Problems to solve:
[A] Could you write out the part of the Perl Monks post starting with "I'm thinking that" and going on through "the comma-delimited list)."?
[B] In the Perl Monks post, roughly how many series are being moved to another database?

Document segment:
════════════════

Parsing a list of files to see if any contain any one of a list of comma delimited strings

OfficeLinebacker has asked for the wisdom of the Perl Monks concerning the following question:

Ok, the title is kind of a tongue twister, so let me start from the beginning:

The people who maintain the databases here have decided that a group of about 30 or so series will be moved to another database. So I need to find all the programs that refer to those series and fix them. I'm only worried about the finding them part right now. So the first step was to do a grep like this:

fst/prod1% find . -name "*.inp" |& grep inp | xargs grep -li '\$open yields'
./CDS/default/uncertainty/i_fin.inp
...snip snip....
./stressind/UpdateReport.inp
./stressind/finfrag1.inp
./stressind/setupdata2.inp

So now I have the list of files I want to search, and a comma delimited list of the series (strings) I want to search for....there may be some linefeeds in there that I want to strip out:

    AAA10YR.B, AAA20YR.B, AAA2YR.B, AAA30YR.B, AAA5YR.B, AA7YR.B, HYTELECOMB2.B, HYTELECOMTAU1.B

etc.

I'm thinking that there has got to be a better way than to brute force it (ie, use X*Y loops where X is the number of files and Y is the number of elements in the comma-delimited list).

This may not even be a Perl problem, but something that can be solved by grep, but I humbly submit my problem to my fellow Monks.

════════════════

Given information:

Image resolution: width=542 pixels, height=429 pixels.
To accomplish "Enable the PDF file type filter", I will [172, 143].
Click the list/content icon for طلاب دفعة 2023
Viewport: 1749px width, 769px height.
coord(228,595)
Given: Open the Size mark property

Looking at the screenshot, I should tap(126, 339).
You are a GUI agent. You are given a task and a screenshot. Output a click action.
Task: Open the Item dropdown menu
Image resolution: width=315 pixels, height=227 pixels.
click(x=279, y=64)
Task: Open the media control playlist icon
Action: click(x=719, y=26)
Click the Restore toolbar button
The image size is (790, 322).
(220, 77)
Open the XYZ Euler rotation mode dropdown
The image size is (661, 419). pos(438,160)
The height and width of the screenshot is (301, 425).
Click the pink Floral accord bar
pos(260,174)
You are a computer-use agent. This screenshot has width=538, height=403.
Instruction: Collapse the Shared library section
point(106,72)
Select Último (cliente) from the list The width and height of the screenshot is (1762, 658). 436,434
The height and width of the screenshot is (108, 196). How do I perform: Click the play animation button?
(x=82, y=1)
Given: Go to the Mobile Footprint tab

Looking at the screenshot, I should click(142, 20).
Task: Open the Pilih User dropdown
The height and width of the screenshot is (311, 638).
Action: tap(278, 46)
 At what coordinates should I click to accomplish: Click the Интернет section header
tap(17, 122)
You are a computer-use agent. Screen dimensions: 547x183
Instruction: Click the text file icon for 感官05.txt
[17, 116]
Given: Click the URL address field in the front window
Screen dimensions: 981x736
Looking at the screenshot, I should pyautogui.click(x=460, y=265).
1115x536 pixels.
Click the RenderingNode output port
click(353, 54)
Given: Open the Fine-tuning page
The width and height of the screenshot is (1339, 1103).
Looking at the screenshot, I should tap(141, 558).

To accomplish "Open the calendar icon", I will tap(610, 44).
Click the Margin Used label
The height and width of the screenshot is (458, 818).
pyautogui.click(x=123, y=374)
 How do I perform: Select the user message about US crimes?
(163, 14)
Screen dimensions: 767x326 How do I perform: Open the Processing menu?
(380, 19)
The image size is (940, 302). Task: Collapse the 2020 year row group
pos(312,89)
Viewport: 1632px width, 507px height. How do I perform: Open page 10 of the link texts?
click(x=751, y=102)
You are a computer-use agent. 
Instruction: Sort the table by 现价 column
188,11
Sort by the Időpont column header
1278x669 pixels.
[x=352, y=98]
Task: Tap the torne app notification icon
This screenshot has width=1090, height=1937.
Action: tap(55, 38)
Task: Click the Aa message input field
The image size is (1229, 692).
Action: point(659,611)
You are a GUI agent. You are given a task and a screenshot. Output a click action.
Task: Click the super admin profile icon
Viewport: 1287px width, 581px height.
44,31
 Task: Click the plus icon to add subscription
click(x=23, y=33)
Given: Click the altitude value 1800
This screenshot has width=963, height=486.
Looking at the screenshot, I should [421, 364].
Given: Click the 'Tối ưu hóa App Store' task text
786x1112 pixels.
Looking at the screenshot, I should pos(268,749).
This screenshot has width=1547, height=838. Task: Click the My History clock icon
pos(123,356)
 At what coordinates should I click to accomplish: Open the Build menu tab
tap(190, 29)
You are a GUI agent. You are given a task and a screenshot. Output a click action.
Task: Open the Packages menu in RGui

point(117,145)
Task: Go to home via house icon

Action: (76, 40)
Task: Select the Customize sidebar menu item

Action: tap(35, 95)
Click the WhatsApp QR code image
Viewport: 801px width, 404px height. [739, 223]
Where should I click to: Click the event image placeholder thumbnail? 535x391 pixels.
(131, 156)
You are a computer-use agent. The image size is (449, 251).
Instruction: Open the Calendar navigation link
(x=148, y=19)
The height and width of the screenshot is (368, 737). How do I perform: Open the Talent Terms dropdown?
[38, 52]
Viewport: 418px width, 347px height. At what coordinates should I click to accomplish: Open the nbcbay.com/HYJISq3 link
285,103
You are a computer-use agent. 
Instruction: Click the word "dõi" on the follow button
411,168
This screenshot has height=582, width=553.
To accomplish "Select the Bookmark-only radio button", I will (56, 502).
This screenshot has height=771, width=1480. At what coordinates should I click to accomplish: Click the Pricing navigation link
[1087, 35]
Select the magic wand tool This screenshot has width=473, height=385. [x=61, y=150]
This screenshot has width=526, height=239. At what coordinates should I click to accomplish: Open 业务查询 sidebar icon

════════════════

Solutions to the exercise:
[A]
I'm thinking that there has got to be a better way than to brute force it (ie, use X*Y loops where X is the number of files and Y is the number of elements in the comma-delimited list).

[B] About 30 or so.